In tal senso depone, inoltre, l’unico precedente che si può richiamare al riguardo. Per quanto assolutamente eccezionale, l’attuale situazione politico-parlamentare non è infatti nuova. Dopo la nascita del governo Monti (16 novembre 2011) si pose infatti il problema, analogo all’attuale, se alla Lega Nord – quale unica forza politica ad aver votato contro la fiducia – dovesse spettare anche la presidenza del CO.PA.SIR.
Ebbene, in quell’occasione l’allora suo Presidente, l’on. D’Alema (il quale peraltro era subentrato all’on. Rutelli che aveva avvertito il dovere di dimettersi dalla carica dopo aver abbandonato il Partito democratico, pur rimanendo egli all’opposizione) avvertì per apprezzabile senso di correttezza e responsabilità istituzionale il dovere di rimettere il proprio mandato ai Presidenti delle Camere, dopo che il gruppo parlamentare del Partito democratico cui apparteneva aveva deciso di votare la fiducia al governo Monti.
Fu solo per decisione unanime dei gruppi parlamentari – ed in specie della Lega Nord che, pur potendolo per legge, non volle rivendicare per sé tale Presidenza – che l’on. D’Alema rimase in carica fino al termine della legislatura, forte evidentemente della correttezza e dell’imparzialità che gli furono allora riconosciute da tutte le forze politiche, indipendentemente dal suo essere diventato esponente di un gruppo di maggioranza.
La mancata applicazione, in quell’occasione, della disposizione che vuole il Presidente del Comitato appartenere ad un gruppo d’opposizione, con conseguente mancata decadenza del Presidente D’Alema, fu quindi dovuta al raggiungimento tra le forze politiche di quel consenso unanime che permette loro di poter, giustappunto nemine contradicente, derogare alle norme di natura parlamentare.
La disponibilità della disposizione normativa da parte delle forze politiche che ne sono beneficiarie, in nome dell’autonomia delle camere, non toglie nulla alla sua forza precettiva qualora esse volessero azionarla.

## Compito da svolgere
Dal testo sulla presidenza del CO.PA.SIR., trascrivi tutto ciò che va da "Ebbene, in quell’occasione" fino a "al governo Monti.", sostituendo "senso" con "spirito". Le voci riportate di seguito non hanno alcun ruolo in questo esercizio.

## Materiale fornito

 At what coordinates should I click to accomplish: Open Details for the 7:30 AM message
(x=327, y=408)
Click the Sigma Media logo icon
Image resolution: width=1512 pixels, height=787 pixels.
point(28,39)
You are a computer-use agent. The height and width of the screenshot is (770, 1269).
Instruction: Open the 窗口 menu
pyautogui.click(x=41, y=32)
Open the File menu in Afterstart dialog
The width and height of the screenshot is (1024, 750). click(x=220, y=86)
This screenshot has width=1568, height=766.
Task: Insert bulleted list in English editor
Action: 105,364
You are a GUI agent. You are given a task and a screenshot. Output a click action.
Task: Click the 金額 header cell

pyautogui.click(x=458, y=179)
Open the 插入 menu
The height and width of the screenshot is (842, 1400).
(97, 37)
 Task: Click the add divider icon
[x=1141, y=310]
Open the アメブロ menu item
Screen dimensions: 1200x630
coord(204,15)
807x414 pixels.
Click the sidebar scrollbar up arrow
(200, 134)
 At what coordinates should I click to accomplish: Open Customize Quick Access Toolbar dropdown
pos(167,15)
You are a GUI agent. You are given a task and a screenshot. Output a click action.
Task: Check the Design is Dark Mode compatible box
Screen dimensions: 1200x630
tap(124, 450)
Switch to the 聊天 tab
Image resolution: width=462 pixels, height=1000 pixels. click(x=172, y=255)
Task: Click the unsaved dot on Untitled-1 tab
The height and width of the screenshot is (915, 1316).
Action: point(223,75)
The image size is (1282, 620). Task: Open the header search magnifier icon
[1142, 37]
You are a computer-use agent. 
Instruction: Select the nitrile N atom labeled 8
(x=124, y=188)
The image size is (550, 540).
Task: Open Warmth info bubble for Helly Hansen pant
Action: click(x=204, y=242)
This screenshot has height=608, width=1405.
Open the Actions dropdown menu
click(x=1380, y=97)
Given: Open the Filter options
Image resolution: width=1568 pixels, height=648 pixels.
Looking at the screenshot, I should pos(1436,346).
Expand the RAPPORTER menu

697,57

## Risposta
Ebbene, in quell’occasione l’allora suo Presidente, l’on. D’Alema (il quale peraltro era subentrato all’on. Rutelli che aveva avvertito il dovere di dimettersi dalla carica dopo aver abbandonato il Partito democratico, pur rimanendo egli all’opposizione) avvertì per apprezzabile spirito di correttezza e responsabilità istituzionale il dovere di rimettere il proprio mandato ai Presidenti delle Camere, dopo che il gruppo parlamentare del Partito democratico cui apparteneva aveva deciso di votare la fiducia al governo Monti.